**Exercise tasks:**
1. From the report on Chinese authorities and house churches, list every kind of information that the religious affairs team filed about private Christian meeting places.
2. Set down the passage of the report on Chinese authorities and house churches that starts with "Dongcheng Church members" and goes on through "by Carolyn Song.".

**Document extract:**
※

Wednesday, November 9, 2016

Dongcheng Church members hold signs protesting
demolition teams dispatched to their church.
(Photo: China Aid)
China Aid
Reported in Chinese by Qiao Nong. Translated by Carolyn Song.

(Xuzhou, Jiangsu—Nov. 9, 2016) Local branches of government across China are currently increasing their efforts to suppress Christians and ban house churches, using a variety of means to do so.

On Sept. 28, authorities from Shandong province administratively detained several Christian students for doing missionary work on their university’s campus. After taking them to the police station, officials locked them in cells, hurled insults at them, and confiscated their phones.

Additionally, the local government in a district of Xuzhou, Jiangsu created a database containing the personal information of churches and Christians. On Sept. 18, the religious affairs bureau dispatched a team to investigate private Christian meeting places within its administrative area and filed information on how long the churches have existed, reasons behind their establishment, phone numbers of the persons in charge, security conditions of their meeting places, numbers of churchgoers, connections with foreign Christian organizations, and whether the churches follow policies established by the Three-Self Patriotic Movement. As of Sept. 22, the team mapped 15 of the town’s counties and identified more than 50 private places of worship.

※

(Stored data entries)
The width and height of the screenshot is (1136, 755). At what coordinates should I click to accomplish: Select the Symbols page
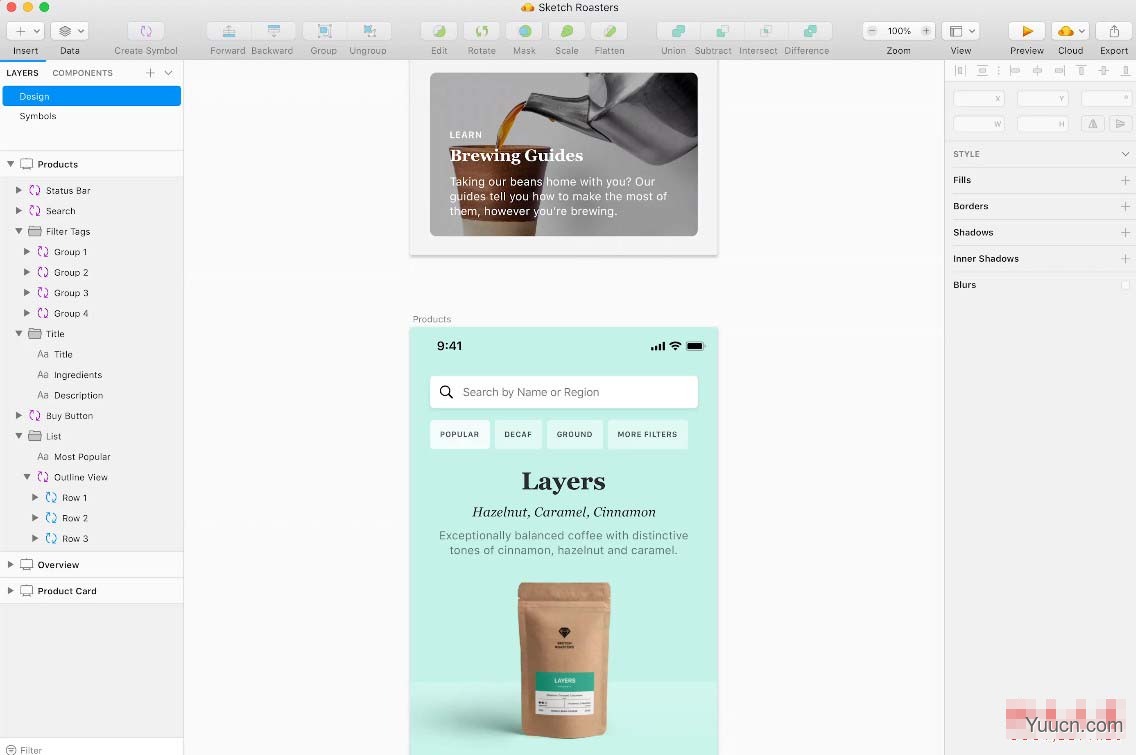38,116
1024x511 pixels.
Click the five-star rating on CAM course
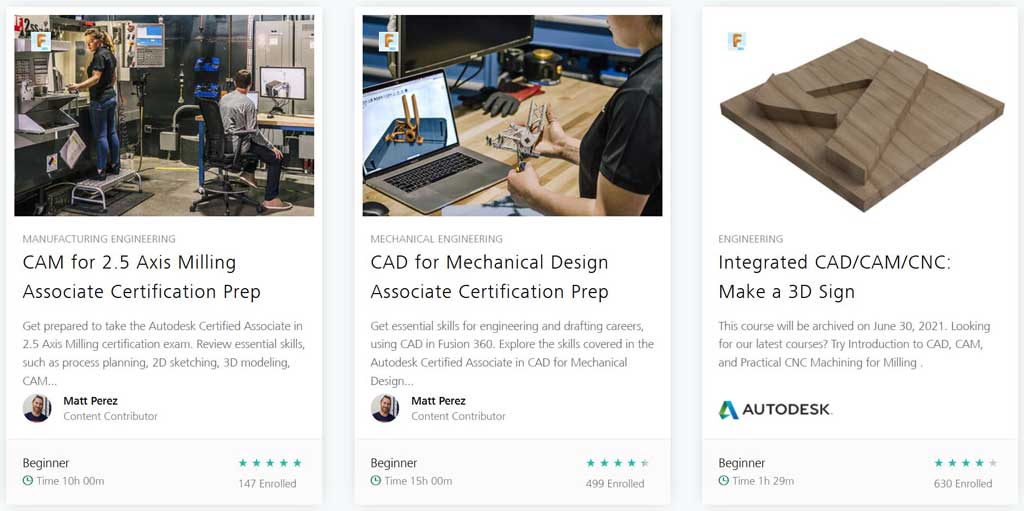269,463
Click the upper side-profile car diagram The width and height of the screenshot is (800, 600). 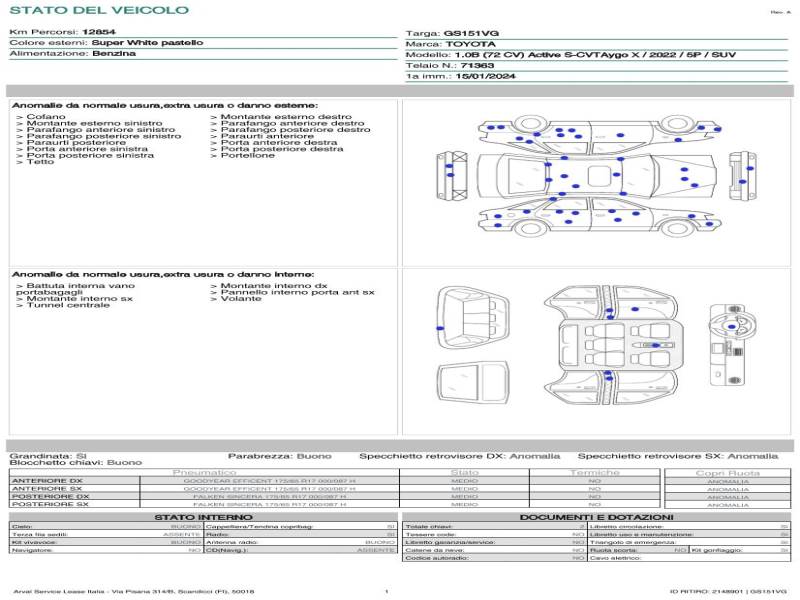(598, 132)
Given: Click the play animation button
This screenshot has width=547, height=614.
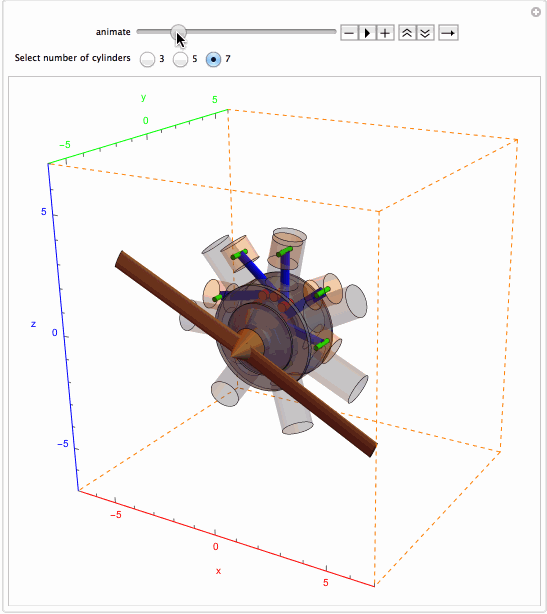Looking at the screenshot, I should (367, 33).
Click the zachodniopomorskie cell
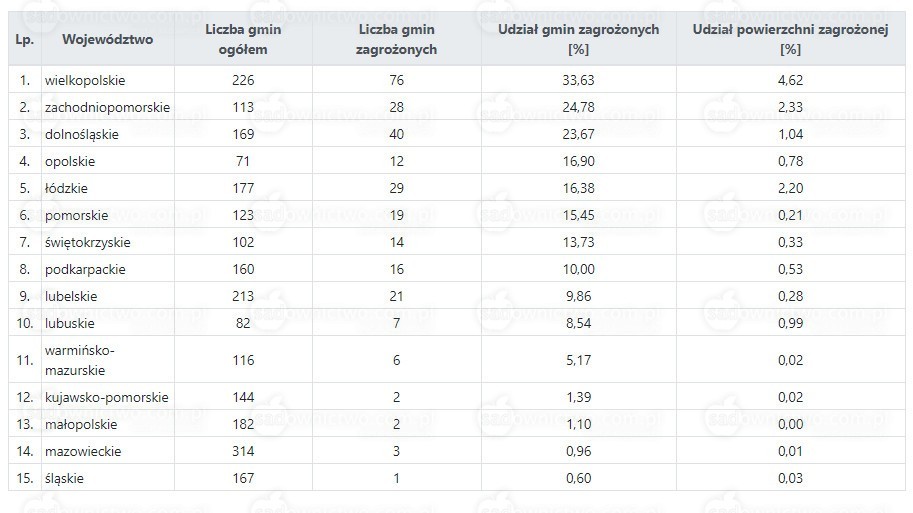 (x=107, y=107)
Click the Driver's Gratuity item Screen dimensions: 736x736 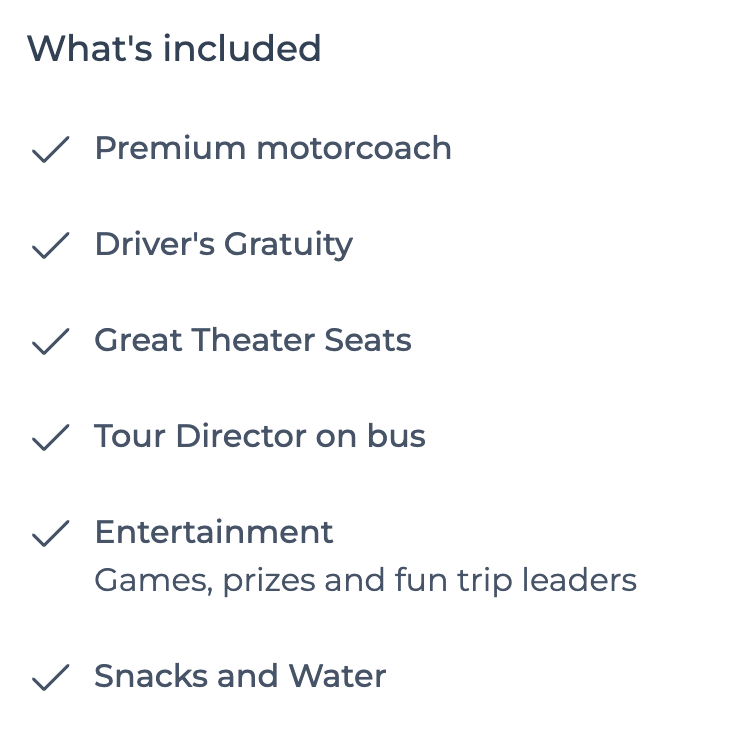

※

**Solved tasks:**
1.
- How long the churches have existed
- Reasons behind their establishment
- Phone numbers of the persons in charge
- Security conditions of their meeting places
- Numbers of churchgoers
- Connections with foreign Christian organizations
- Whether the churches follow policies established by the Three-Self Patriotic Movement

2.
Dongcheng Church members hold signs protesting
demolition teams dispatched to their church.
(Photo: China Aid)
China Aid
Reported in Chinese by Qiao Nong. Translated by Carolyn Song.